• [What is required]:
Should any entry hold a picture, omit that picture and copy the rest of the entry exactly.

(Beginning of Working data)

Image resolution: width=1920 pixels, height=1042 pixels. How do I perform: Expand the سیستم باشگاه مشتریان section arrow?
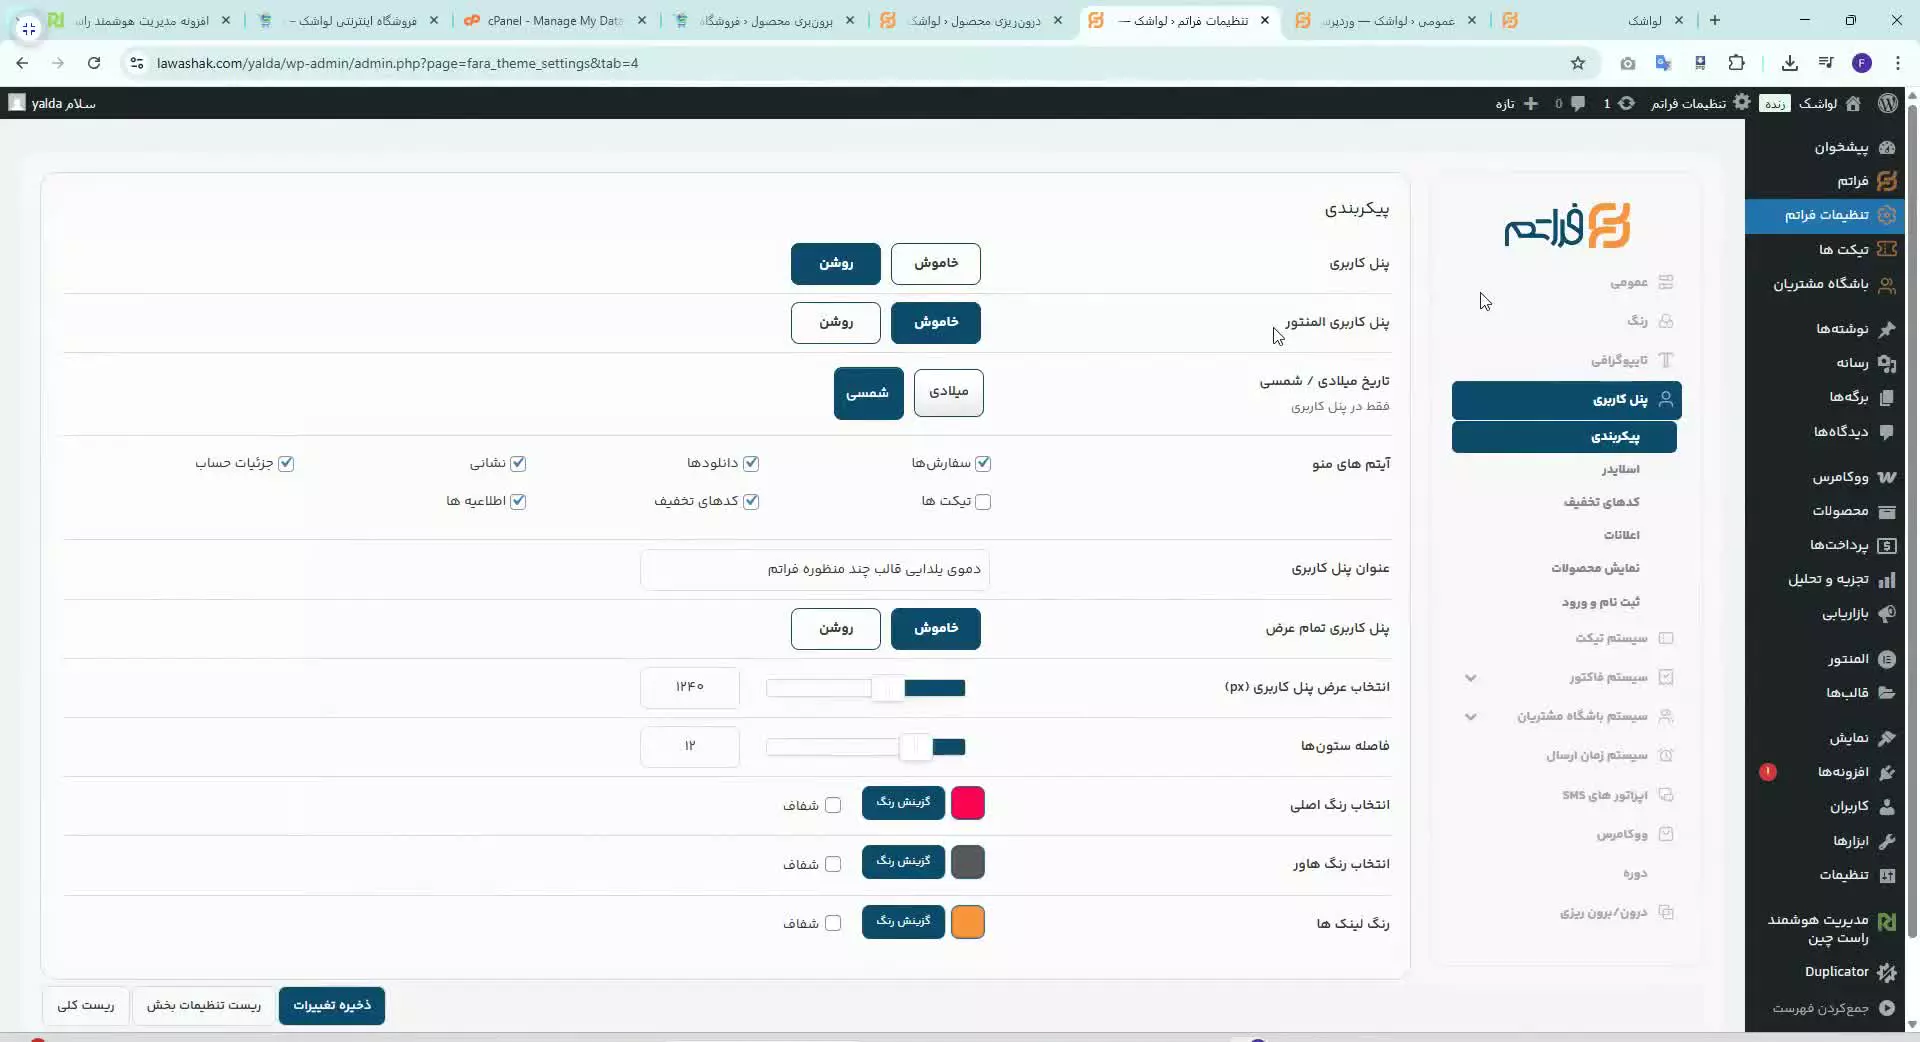(1470, 717)
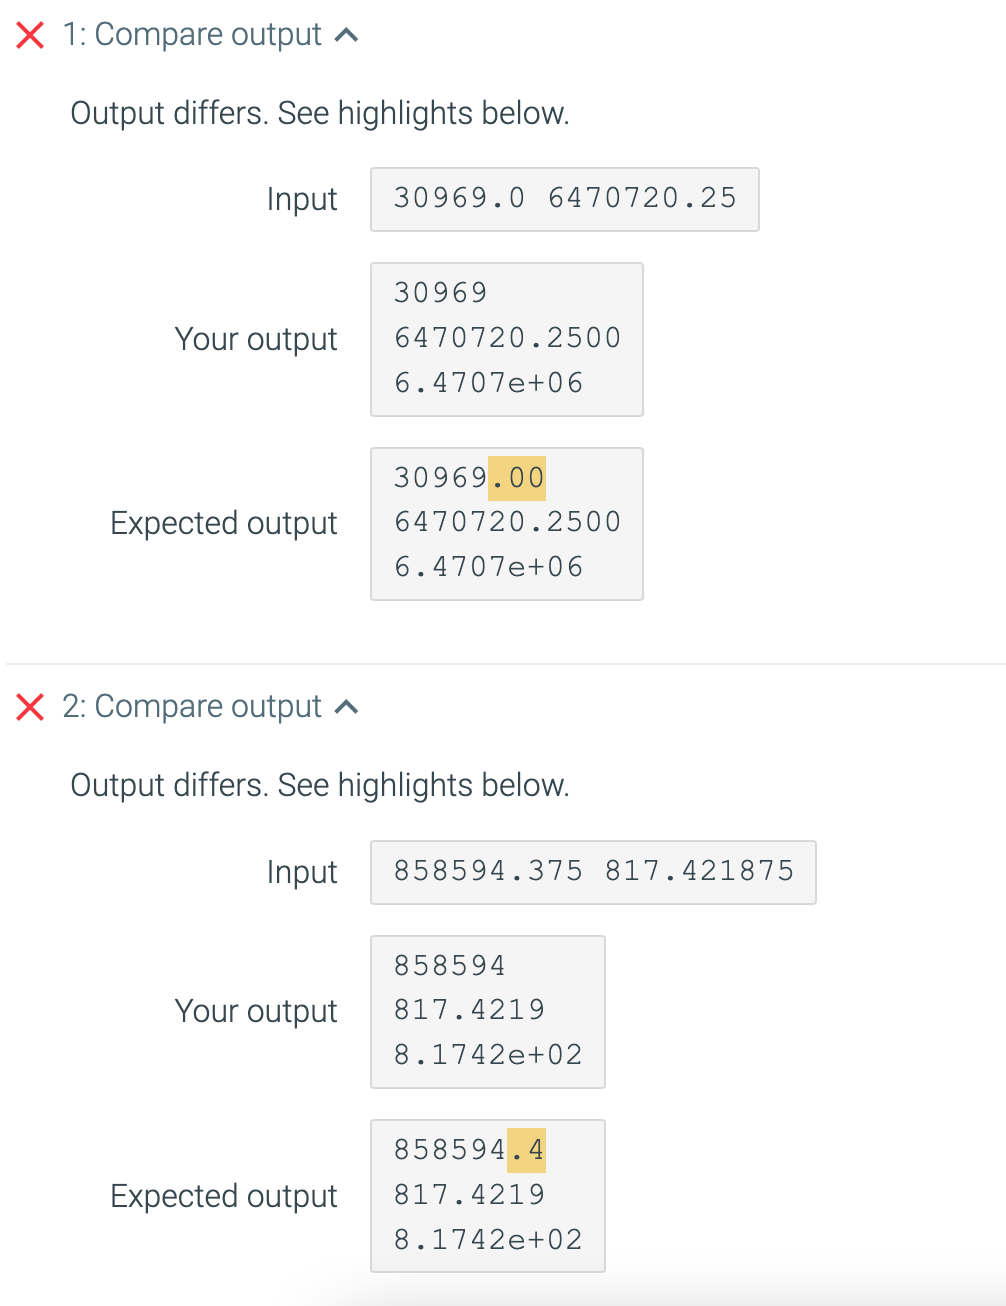Click the Your output box for test 2
Viewport: 1006px width, 1306px height.
pyautogui.click(x=487, y=1011)
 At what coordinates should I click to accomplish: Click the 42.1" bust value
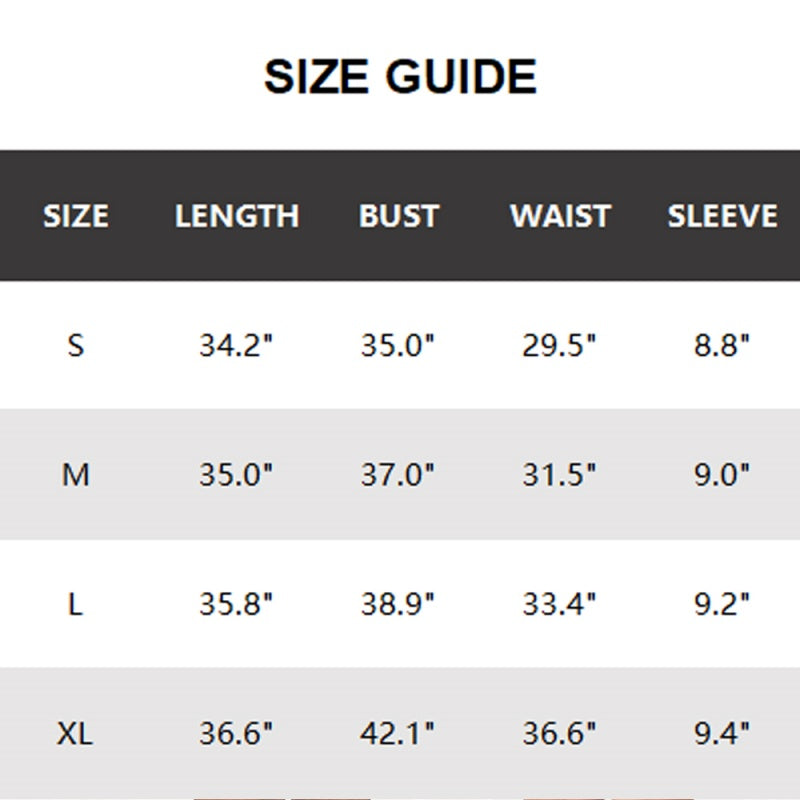399,734
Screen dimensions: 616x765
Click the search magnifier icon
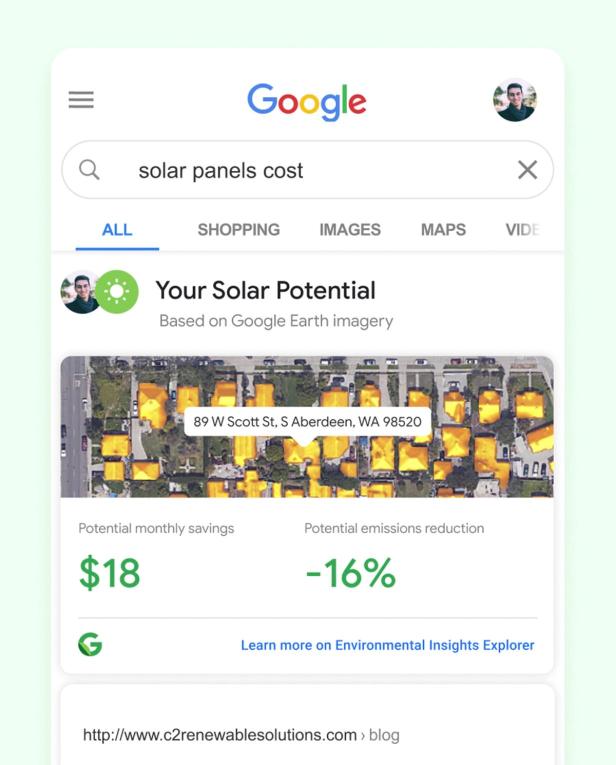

(End of Working data)

• [Response box]:
Image resolution: width=1920 pixels, height=1042 pixels. How do I perform: Expand the سیستم باشگاه مشتریان section arrow?
(1470, 717)
Click the Your output box for test 2
Viewport: 1006px width, 1306px height.
pyautogui.click(x=487, y=1011)
 At what coordinates should I click to accomplish: Click the 42.1" bust value
399,734
Screen dimensions: 616x765
Click the search magnifier icon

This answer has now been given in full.